Regione Lombardia stanzia 8,5 milioni di euro per sostenere l’acquisto di veicoli destinati al trasporto di persone con disabilità, anziani e soggetti fragili. La misura è contenuta nella delibera approvata dalla Giunta regionale su proposta dell’assessore alla Famiglia, Solidarietà sociale, Disabilità e Pari opportunità, Elena Lucchini.
Il provvedimento definisce i criteri per la predisposizione di un avviso pubblico rivolto ai comuni lombardi con popolazione fino a 50 mila abitanti, alle unioni di comuni e alle comunità montane, che dovranno operare in partenariato con Enti del Terzo settore. L’obiettivo è promuovere servizi di mobilità solidale e condivisa a favore delle fasce più vulnerabili della popolazione.
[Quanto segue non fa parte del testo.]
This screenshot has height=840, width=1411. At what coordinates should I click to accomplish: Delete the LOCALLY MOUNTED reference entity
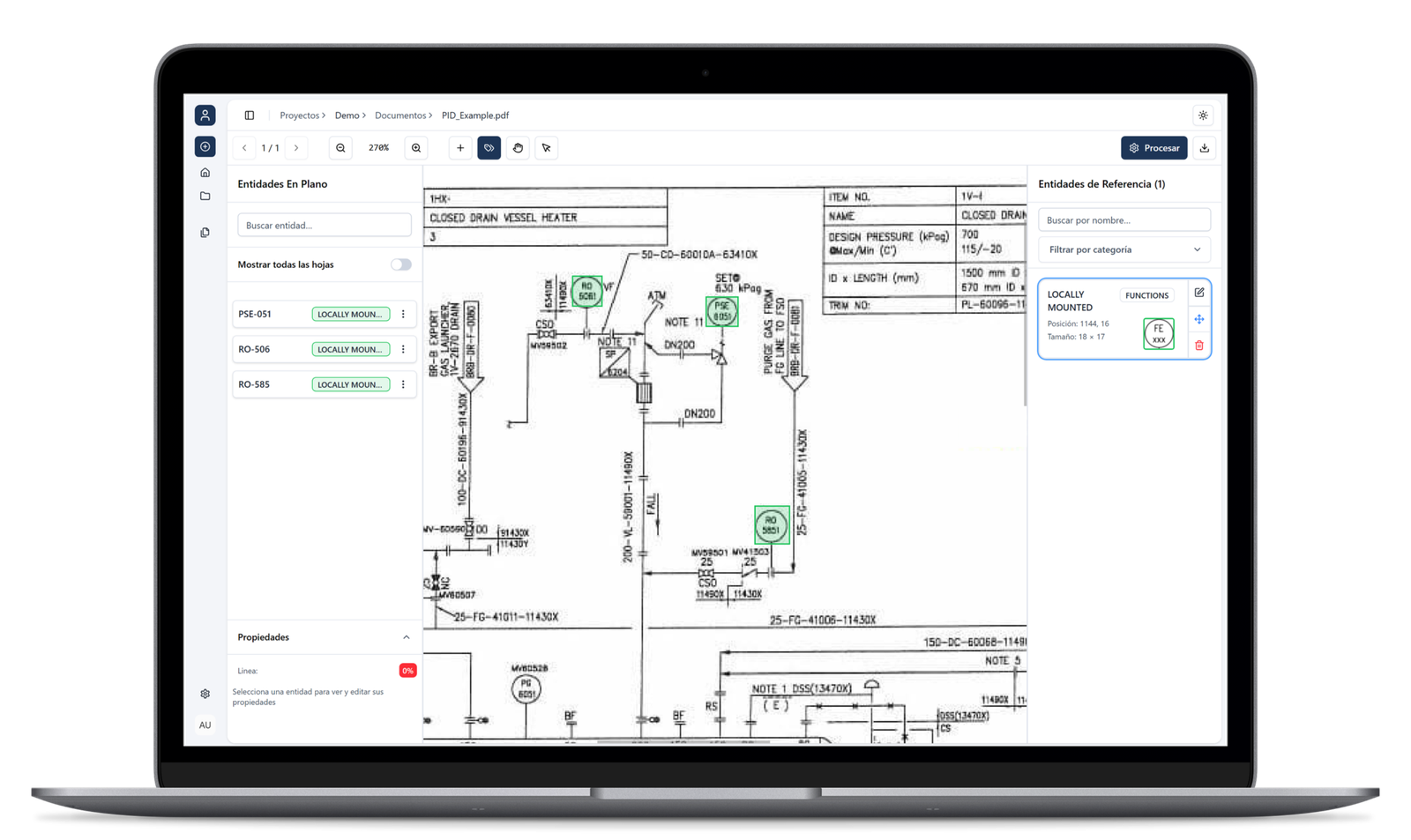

«Con questa misura – dichiara l’assessore Lucchini – vogliamo garantire alle persone con disabilità, agli anziani e ai soggetti fragili un diritto fondamentale: potersi muovere, raggiungere i servizi, partecipare alla vita sociale e restare nel proprio contesto di vita. Si tratta di una risposta concreta alle richieste corali che giungono dai territori, dalle amministrazioni locali e dalle associazioni, perché il trasporto non è soltanto uno spostamento, ma è uno strumento di autonomia, inclusione e dignità».
Particolare attenzione ai piccoli comuni e alle aree montane
La misura si inserisce nel quadro delle politiche regionali dedicate al sostegno del progetto di vita individuale delle persone con disabilità e non autosufficienti, anche in attuazione della normativa nazionale di riforma del settore.
Secondo quanto previsto dalla delibera, i finanziamenti sosterranno progetti che garantiscano l’utilizzo condiviso dei mezzi per almeno 36 mesi, con l’avvio del servizio entro 18 mesi dall’ammissione al contributo regionale. Il contributo massimo previsto è pari a 45 mila euro per ciascun veicolo e potrà coprire fino al 90 per cento del costo complessivo dell’intervento.
«Regione Lombardia – prosegue Lucchini – investe concretamente nel welfare di prossimità, sostenendo i territori e valorizzando la collaborazione tra comuni ed Enti del Terzo settore. La misura riserva particolare attenzione alle aree montane, interne e ai piccoli comuni, dove spesso il tema della mobilità rappresenta una delle principali difficoltà per le persone più vulnerabili».
Il progetto “Ti Porto Io” e la rete territoriale
L’iniziativa rientra nel progetto regionale “Ti Porto Io”, pensato per rafforzare la rete territoriale dei servizi dedicati alla mobilità sociale. Il piano punta a migliorare l’accessibilità ai servizi sanitari, assistenziali e sociali, favorendo la permanenza delle persone fragili nel proprio contesto di vita e contrastando situazioni di isolamento.
«Attraverso “Ti Porto Io” – conclude l’assessore Lucchini – vogliamo rafforzare una rete territoriale capace di intercettare i bisogni reali delle persone e di costruire risposte vicine alle comunità. È un investimento che mette al centro la persona e la qualità della vita».